Od pewnego czasu władze organizacji głoszą wielką wojnę z dopingiem, zapowiadają stworzenie spójnego systemu testów oraz kar dla nieuczciwych zawodników. Wygląda jednak na to, że to tak zwany pic na wodę i w rzeczywistości nie dzieje się w tej sprawie nic konkretnego.
Skąd takie przypuszczenie? Cóż, biorący udział w ostatniej gali David Michaud twierdzi, że nikt nie sprawdził, czy nie stosował zabronionych środków.
You know I just realized I didn’t get drug tested. And I do not like that. How is there a card that big where every fighter isn’t tested?
— David Michaud (@bulldawgUFC) kwiecień 27, 2015
Właśnie się zorientowałem, że nie zbadano mnie na doping. I nie podoba mi się to. Jak może odbyć się taka duża gala, na której nie są sprawdzeni wszyscy walczący?

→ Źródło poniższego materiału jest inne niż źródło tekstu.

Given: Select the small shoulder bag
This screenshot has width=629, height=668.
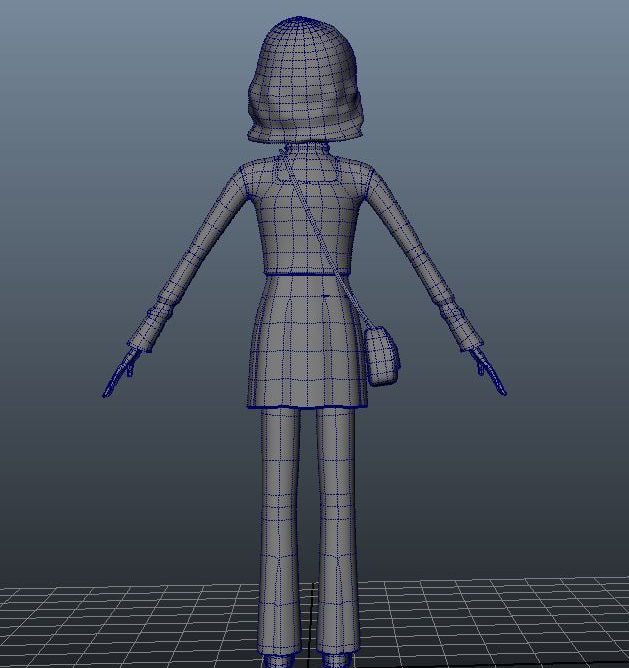Looking at the screenshot, I should pyautogui.click(x=383, y=356).
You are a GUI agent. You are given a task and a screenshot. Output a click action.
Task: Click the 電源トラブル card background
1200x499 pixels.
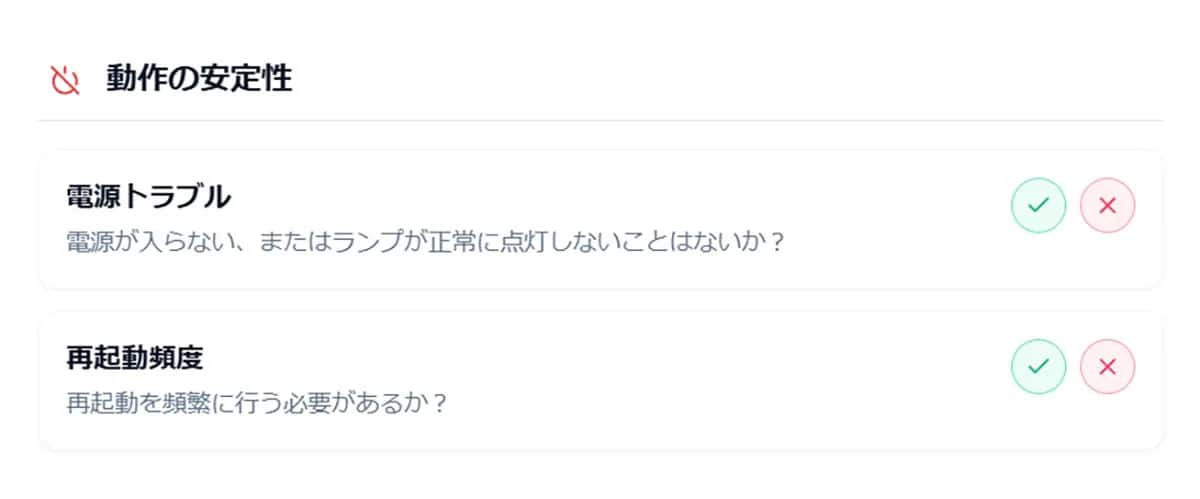601,219
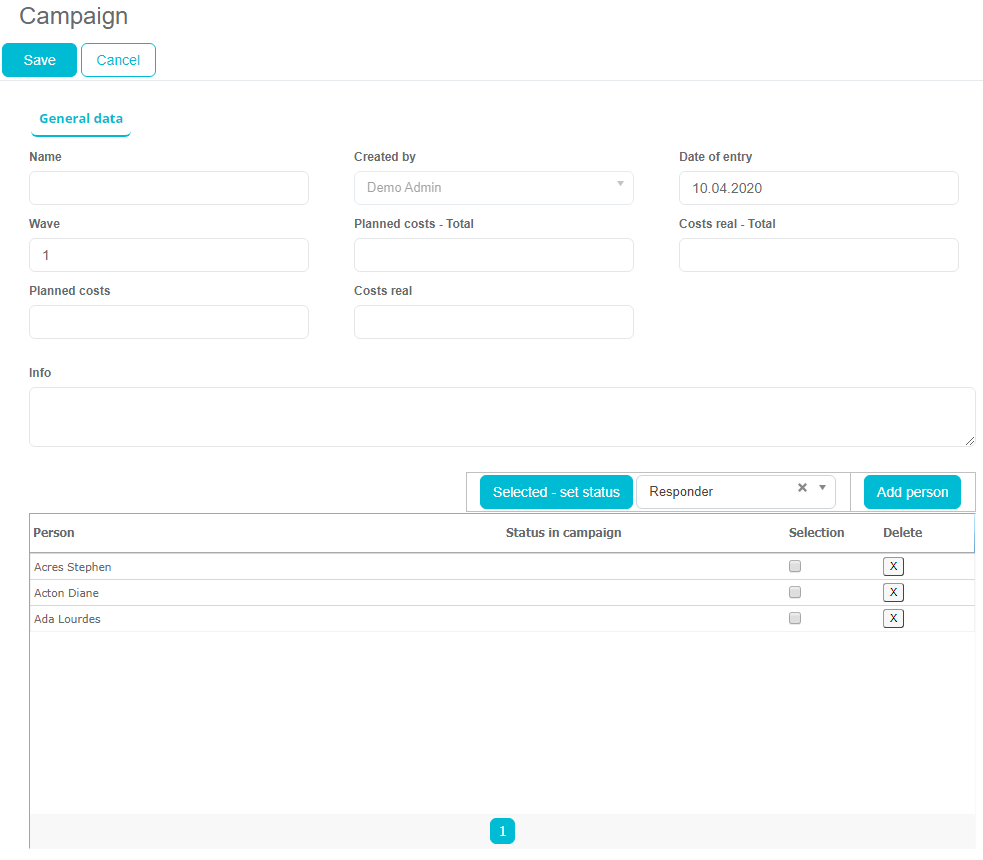
Task: Select the Planned costs - Total field
Action: 493,255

Na tej gali Michaud przegrał przez poddanie duszeniem zza pleców z Olivierem Aubin-Mercierem. Był to jego trzeci występ dla organizacji, w której wcześniej raz wygrał i raz został pokonany.
Ciekawe co na to szefostwo, jak to wyjaśnią i czy takie przypadki będą się powtarzać, a jeśli tak, to jak często.
oby jak najczęściej bo i tak każdy bierze
Tak, tylko wiesz, status quo jest już w KSW jaśniejszy – po prostu testów nie ma i już.